*** Opening GIVEN DATA ***

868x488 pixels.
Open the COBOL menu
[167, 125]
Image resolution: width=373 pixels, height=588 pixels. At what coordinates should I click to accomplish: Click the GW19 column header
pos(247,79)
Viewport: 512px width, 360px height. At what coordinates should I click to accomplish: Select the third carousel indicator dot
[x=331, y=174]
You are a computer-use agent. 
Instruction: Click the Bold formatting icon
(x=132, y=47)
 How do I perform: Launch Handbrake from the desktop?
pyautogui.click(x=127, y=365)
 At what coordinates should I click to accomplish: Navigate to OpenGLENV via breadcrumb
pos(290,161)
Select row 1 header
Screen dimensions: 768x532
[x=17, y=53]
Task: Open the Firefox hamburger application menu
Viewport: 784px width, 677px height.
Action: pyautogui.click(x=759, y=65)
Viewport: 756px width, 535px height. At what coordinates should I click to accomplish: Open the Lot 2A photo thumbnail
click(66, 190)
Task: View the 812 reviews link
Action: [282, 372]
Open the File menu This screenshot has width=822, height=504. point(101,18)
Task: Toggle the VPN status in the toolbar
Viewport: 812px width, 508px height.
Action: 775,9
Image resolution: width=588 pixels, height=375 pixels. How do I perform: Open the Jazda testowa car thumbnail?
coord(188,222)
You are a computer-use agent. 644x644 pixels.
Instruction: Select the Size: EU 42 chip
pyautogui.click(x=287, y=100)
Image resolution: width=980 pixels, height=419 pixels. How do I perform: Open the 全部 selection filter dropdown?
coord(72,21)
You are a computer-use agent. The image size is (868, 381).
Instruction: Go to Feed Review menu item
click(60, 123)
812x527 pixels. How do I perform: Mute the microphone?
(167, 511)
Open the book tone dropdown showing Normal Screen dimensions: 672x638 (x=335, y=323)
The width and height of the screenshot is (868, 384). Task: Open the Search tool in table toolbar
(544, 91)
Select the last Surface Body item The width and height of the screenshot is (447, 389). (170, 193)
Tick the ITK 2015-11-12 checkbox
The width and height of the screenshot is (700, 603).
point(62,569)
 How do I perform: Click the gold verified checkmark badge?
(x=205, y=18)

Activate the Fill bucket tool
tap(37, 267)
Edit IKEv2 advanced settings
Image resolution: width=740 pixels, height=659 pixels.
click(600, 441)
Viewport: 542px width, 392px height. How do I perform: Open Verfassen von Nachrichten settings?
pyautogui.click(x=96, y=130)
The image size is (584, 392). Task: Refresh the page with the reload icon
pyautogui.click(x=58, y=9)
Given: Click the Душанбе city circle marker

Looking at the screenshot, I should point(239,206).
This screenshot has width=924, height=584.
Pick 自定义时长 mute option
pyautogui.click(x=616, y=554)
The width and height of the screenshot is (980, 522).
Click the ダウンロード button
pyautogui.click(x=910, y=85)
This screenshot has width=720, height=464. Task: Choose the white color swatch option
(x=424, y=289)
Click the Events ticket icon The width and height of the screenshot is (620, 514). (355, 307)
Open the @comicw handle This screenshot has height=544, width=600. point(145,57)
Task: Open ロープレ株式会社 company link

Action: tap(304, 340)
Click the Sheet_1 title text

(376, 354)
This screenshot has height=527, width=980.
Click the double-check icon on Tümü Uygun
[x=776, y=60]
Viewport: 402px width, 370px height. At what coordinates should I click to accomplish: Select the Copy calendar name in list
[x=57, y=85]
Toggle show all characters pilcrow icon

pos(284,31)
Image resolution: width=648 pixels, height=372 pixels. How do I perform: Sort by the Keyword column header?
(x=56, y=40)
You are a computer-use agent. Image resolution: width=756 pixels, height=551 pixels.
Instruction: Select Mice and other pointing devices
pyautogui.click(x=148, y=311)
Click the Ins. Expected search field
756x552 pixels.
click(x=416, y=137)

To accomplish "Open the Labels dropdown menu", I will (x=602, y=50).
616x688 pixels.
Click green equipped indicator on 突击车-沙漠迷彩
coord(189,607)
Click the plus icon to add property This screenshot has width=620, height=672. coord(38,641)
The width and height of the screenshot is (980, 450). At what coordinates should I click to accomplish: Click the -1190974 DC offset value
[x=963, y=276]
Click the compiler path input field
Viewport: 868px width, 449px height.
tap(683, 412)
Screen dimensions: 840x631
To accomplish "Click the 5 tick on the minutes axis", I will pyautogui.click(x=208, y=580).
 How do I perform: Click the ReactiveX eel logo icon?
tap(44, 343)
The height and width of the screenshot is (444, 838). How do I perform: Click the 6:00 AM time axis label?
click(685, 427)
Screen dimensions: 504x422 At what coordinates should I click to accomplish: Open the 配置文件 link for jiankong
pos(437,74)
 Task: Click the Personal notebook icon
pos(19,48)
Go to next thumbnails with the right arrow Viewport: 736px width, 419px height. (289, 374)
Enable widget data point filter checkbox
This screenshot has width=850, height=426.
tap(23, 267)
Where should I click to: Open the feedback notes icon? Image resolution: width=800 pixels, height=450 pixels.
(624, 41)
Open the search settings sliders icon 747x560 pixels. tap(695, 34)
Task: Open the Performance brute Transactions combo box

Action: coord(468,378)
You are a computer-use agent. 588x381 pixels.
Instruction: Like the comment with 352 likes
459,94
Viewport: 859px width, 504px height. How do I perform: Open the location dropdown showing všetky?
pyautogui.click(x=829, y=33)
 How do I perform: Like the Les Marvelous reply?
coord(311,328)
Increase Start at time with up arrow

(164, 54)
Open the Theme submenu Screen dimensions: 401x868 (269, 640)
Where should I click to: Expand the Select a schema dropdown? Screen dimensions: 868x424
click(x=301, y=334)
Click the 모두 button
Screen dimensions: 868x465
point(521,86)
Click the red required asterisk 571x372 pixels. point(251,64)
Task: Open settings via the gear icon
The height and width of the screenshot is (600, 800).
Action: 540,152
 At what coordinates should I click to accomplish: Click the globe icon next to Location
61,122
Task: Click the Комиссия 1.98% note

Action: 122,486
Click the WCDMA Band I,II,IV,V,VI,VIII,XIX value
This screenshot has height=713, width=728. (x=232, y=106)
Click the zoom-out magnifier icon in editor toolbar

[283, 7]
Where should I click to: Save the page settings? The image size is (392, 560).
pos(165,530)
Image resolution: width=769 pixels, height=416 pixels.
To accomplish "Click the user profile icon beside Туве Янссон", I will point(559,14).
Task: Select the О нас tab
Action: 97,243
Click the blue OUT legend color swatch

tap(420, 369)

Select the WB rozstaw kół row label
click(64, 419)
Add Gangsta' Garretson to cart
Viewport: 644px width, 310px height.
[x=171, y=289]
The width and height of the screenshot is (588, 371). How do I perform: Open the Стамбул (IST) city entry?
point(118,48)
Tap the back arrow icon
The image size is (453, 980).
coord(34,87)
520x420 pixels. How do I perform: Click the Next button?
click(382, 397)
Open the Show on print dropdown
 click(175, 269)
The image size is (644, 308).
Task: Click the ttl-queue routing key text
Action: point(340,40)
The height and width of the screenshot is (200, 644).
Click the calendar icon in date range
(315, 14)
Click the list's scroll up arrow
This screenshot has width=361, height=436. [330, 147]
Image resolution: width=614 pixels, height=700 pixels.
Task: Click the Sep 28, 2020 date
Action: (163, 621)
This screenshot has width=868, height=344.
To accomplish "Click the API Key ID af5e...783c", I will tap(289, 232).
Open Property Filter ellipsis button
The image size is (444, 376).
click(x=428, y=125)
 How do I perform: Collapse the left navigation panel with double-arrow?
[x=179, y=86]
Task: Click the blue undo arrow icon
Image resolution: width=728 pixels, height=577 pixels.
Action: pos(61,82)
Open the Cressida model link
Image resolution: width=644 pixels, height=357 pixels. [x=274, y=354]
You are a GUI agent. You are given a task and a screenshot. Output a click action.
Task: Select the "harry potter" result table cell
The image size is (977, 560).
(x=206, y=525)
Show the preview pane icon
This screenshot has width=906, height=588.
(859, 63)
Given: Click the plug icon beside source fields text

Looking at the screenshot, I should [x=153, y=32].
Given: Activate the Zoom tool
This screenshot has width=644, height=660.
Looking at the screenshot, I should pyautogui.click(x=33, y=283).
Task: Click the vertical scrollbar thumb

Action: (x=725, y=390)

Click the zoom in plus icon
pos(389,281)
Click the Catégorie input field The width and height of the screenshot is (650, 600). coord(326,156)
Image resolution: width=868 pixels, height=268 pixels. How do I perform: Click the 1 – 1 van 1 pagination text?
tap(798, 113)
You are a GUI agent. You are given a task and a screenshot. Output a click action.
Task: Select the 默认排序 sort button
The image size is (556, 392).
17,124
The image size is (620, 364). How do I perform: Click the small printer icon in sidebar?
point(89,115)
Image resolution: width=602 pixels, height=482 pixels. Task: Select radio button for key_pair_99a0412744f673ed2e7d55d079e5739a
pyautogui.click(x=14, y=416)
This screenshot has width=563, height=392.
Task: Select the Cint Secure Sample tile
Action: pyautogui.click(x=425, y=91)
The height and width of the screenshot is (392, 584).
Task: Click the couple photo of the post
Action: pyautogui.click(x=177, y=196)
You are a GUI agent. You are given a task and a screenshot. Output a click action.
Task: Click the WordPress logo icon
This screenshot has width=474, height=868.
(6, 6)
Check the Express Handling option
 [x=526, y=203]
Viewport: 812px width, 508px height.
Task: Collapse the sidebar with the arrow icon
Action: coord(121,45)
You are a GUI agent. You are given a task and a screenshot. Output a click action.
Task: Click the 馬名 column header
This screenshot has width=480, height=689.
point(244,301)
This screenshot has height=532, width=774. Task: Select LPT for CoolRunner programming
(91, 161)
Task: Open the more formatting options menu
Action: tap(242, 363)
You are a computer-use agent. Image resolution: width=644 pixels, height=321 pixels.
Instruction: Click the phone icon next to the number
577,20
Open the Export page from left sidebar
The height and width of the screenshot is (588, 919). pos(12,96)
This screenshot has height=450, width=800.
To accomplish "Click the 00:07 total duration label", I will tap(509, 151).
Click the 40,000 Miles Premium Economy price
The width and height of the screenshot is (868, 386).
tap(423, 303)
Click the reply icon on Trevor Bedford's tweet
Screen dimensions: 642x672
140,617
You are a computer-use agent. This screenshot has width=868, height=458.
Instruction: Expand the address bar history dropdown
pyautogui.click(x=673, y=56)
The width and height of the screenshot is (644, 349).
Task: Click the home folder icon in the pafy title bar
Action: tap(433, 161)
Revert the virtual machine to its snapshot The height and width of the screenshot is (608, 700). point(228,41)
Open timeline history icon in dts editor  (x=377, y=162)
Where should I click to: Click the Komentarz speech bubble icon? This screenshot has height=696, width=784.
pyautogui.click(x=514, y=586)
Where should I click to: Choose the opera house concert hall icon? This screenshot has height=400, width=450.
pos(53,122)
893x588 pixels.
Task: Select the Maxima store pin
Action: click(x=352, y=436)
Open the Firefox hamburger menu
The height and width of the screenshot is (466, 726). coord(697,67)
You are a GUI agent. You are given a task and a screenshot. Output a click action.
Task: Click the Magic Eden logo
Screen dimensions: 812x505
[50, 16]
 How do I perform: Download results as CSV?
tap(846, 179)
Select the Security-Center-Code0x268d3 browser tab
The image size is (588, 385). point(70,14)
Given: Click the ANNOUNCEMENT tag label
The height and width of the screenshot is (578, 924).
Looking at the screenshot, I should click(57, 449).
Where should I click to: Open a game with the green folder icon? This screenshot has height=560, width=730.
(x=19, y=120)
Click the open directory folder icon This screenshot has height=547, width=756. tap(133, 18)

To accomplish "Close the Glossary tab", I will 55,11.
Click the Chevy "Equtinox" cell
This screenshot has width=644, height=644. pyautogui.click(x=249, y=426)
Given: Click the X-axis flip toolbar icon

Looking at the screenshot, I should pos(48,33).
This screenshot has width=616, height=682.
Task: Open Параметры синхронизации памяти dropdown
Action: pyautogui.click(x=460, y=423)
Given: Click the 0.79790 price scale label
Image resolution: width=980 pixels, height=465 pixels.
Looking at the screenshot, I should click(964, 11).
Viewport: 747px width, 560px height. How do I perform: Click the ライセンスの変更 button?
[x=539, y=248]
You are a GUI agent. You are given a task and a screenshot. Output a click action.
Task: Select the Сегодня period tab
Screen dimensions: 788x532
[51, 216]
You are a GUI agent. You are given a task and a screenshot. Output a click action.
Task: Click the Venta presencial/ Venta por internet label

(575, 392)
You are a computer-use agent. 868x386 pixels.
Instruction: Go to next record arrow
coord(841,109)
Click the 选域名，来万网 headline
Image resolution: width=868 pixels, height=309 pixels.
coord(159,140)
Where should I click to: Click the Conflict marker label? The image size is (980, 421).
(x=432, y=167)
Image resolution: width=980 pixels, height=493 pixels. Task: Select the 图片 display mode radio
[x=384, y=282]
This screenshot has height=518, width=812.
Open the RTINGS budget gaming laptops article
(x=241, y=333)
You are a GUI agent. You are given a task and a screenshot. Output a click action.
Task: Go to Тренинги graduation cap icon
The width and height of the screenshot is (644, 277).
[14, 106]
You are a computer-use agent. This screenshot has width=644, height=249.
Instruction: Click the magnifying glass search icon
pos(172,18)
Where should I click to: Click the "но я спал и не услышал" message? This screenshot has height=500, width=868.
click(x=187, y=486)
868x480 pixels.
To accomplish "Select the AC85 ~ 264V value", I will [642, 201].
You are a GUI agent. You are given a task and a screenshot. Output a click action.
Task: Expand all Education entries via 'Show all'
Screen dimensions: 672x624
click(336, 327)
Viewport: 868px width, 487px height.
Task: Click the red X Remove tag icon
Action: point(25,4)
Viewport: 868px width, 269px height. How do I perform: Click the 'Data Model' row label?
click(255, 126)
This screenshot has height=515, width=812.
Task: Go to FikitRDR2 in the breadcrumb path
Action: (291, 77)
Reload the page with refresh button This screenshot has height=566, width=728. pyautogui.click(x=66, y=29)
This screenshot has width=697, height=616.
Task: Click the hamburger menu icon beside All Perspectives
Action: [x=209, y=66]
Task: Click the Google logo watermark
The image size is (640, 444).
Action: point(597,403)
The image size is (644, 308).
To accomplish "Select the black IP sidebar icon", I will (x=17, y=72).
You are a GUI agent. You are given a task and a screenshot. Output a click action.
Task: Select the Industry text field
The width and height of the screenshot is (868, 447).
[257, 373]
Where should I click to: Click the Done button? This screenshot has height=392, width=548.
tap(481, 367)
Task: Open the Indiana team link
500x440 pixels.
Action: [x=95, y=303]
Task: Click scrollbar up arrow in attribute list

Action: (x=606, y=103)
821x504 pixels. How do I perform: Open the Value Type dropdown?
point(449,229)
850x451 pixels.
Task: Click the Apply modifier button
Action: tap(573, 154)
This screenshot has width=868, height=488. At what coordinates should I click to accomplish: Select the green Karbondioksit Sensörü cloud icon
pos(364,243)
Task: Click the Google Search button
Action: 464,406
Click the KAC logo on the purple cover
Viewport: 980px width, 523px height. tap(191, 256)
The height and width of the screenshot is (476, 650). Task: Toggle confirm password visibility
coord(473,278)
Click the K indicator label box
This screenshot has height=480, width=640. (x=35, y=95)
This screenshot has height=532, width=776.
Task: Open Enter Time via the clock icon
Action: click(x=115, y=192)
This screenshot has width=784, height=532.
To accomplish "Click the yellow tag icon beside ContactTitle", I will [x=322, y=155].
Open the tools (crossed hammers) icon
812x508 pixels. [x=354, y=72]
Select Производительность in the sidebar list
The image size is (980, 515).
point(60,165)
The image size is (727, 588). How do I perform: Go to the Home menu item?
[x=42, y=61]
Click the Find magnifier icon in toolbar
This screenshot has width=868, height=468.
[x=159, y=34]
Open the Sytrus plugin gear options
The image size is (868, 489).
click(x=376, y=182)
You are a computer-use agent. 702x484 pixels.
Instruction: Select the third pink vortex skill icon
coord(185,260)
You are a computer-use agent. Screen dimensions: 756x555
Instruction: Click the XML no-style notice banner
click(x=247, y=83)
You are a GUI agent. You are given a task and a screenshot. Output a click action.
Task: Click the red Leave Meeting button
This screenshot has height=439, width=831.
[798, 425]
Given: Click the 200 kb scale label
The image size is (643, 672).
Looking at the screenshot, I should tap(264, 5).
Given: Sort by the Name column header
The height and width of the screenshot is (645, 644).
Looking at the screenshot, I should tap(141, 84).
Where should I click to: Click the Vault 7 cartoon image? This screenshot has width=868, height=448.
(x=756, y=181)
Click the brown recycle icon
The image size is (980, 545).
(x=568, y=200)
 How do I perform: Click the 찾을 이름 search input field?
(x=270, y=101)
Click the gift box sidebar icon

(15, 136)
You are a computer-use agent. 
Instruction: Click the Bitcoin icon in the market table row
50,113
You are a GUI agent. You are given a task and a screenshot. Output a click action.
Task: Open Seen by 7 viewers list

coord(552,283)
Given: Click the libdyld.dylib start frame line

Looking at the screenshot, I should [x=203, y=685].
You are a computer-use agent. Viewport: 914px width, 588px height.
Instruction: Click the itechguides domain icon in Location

*** Closing GIVEN DATA ***

WHAT IS NEEDED: What is needed is a verbatim copy of every line in the records above from the one containing "Instruction: Click the phone" down to the one containing "This screenshot has height=450, width=800.", both included, and nothing more.

RESULT OF THIS EXERCISE:
Instruction: Click the phone icon next to the number
577,20
Open the Export page from left sidebar
The height and width of the screenshot is (588, 919). pos(12,96)
This screenshot has height=450, width=800.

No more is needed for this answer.